Is there enough information available and enough agreement among researchers to make this community-driven standard possible now, or is that something far into the future?
I think that’s not at all far into the future, and we are now seeing the first results of this process. We have been working in PSI on all these reporting standards for the last four to five years. And we now see the first finalized modules.

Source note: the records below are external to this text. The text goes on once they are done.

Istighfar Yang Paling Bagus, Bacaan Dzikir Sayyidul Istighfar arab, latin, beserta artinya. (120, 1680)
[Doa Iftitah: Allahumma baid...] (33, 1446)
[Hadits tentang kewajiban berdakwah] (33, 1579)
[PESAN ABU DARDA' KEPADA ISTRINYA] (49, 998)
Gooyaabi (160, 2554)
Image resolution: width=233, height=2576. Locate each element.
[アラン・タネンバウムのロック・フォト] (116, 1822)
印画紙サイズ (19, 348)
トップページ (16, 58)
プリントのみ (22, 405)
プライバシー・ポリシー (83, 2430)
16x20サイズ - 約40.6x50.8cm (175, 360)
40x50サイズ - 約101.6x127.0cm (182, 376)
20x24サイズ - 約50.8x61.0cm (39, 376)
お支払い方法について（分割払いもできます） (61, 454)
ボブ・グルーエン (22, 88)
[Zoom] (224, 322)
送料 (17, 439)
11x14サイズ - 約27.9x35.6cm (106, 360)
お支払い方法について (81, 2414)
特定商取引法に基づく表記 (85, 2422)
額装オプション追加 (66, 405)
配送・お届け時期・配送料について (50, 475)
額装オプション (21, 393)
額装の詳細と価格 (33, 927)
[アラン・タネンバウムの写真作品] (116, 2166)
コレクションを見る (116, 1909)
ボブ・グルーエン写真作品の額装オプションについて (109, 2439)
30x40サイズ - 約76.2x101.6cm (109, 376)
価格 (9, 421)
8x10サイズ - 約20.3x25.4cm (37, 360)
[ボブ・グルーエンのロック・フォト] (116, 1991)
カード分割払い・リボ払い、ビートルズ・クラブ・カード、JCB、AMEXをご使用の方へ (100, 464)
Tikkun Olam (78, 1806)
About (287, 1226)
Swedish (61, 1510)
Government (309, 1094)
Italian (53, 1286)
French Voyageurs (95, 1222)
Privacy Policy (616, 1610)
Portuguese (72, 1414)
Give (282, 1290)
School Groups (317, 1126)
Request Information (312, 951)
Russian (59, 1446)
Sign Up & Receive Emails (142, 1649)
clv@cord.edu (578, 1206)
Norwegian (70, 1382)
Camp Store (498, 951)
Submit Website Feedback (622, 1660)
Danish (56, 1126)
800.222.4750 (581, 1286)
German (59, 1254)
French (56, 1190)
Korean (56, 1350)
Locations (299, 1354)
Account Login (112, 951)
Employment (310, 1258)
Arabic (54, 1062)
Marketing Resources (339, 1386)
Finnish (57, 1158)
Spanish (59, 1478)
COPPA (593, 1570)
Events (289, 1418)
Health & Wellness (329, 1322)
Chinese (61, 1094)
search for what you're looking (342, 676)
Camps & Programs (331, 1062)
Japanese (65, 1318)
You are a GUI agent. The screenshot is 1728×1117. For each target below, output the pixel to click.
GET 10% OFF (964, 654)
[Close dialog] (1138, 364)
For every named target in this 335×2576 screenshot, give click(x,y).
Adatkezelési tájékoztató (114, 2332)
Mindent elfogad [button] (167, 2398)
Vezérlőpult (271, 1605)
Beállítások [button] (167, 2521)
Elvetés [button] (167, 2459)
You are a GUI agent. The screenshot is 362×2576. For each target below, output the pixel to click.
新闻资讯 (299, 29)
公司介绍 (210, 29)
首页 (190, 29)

We will have in this month’s Nature Biotechnology issue what we call the MIAPE [minimum information about a proteomics experiment] parent paper, which gives the framework for the minimal information for a proteomics experiment.
And the first implementation module, which is technology- and domain-specific is also appearing in the same issue, namely the MIMix, the minimum information for reporting molecular interaction experiments.
[Editor’s note: Articles describing MIAPE and MIMix are in the August issue of Nature Biotechnology]
What do you hope will happen when they come out? It’s one thing to come up with guidelines and another to get people to follow them.
This is clearly a process which will take some time. But it is important to have them as a central reference point which can then be implemented by tools. Clearly these guidelines are also an easy point of reference for journals, for funding agencies, to say ‘In your publications, you have to provide data according to this publication.’ And this is something that will more and more come. These will be used as the reference point.